IA Capital Group led the investment round with participation from Aflac Corporate Ventures. Last month, Aflac announced plans to set up a $100 million fund to invest in early stage companies relevant to Aflac’s core business. Some of the angel investors from the insurance industry that have backed Wellthie include Mike Battaglia, former chief consumer officer at Humana, Dr. Bill Winkenwerder, a former co-CEO of Highmark Blue Cross Blue Shield, and Sam Havens, a former CEO of Prudential Healthcare.
“What’s unique and exciting about this round is insurance industry luminaries are putting in their own money,” Poblete said. “It shows that the support we’re getting is from people deep within the industry.”
Poblete said she sees the business as a way to support insurance brokers that work with small businesses and carriers with technology by improving decision support and providing other robust features.

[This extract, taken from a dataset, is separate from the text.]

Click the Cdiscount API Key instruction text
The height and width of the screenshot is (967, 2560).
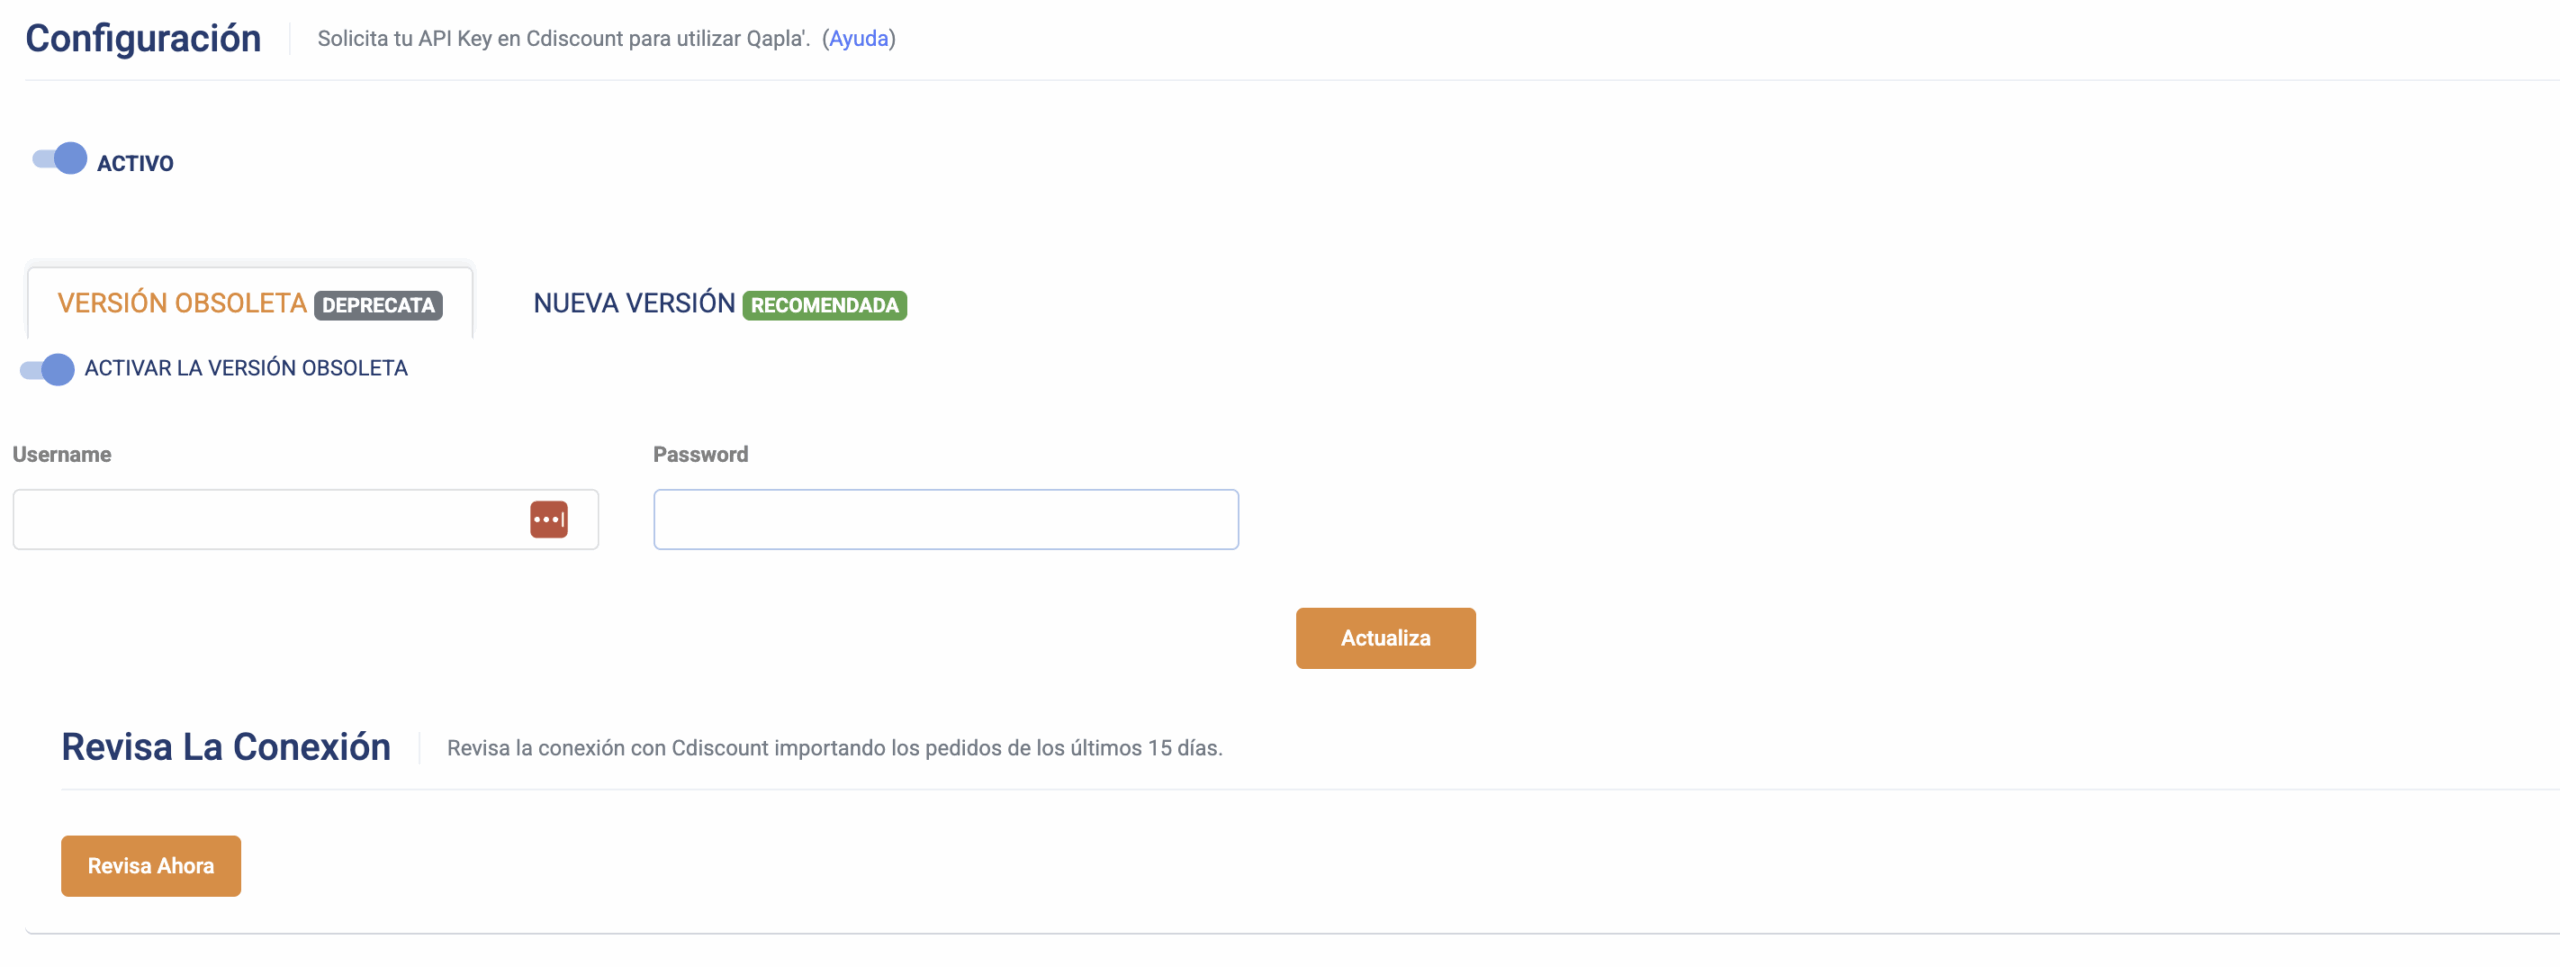[x=563, y=39]
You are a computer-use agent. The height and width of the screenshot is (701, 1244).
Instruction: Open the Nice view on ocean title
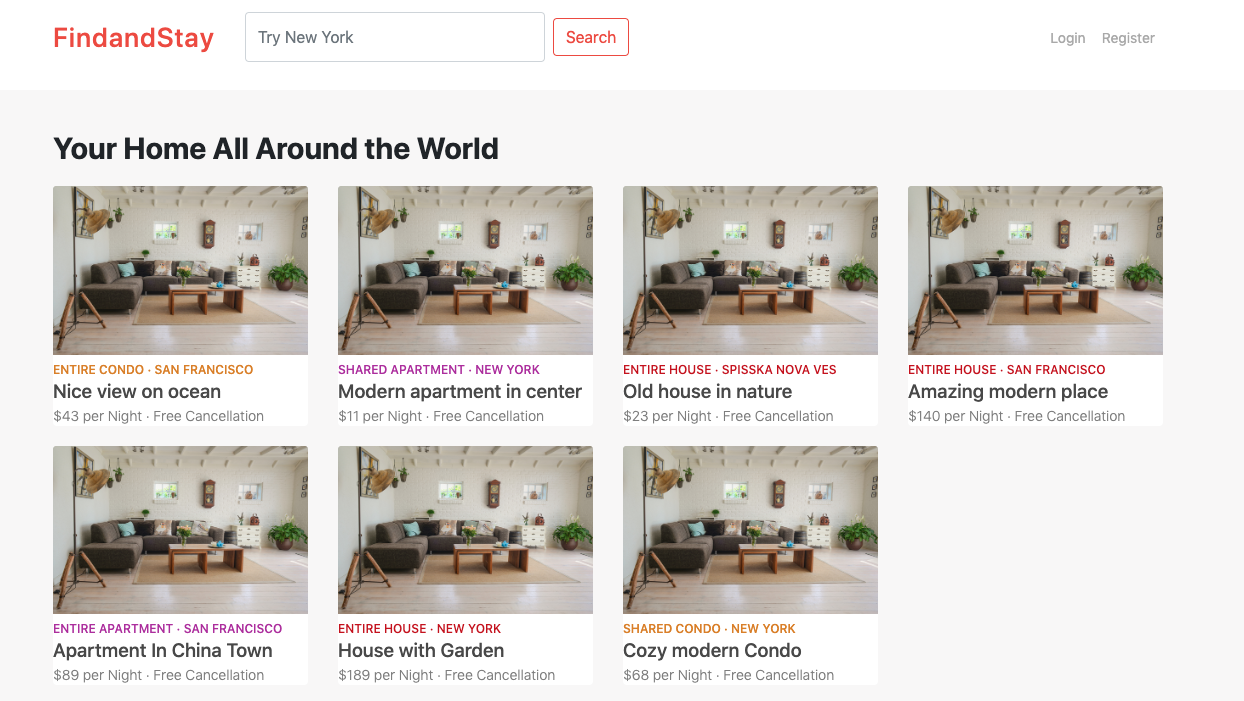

For brokers, Wellthie can do scenario planning, provide a virtual storefront and give medical and ancillary quotes through a shopping and enrollment platform. For insurers, it can help them manage small group and individual members and drive growth. Wellthie’s platform also helps payers do market analysis based on members’ purchasing behavior.
Wellthie and other technology companies have developed customer relationship management products to help insurance companies become more consumer-focused and their plans easier to understand. As the insurance industry waits for the GOP to put their own legislative stamp on insurance reform, it will be interesting to see whether insurance companies will rely more on health tech companies like Wellthie.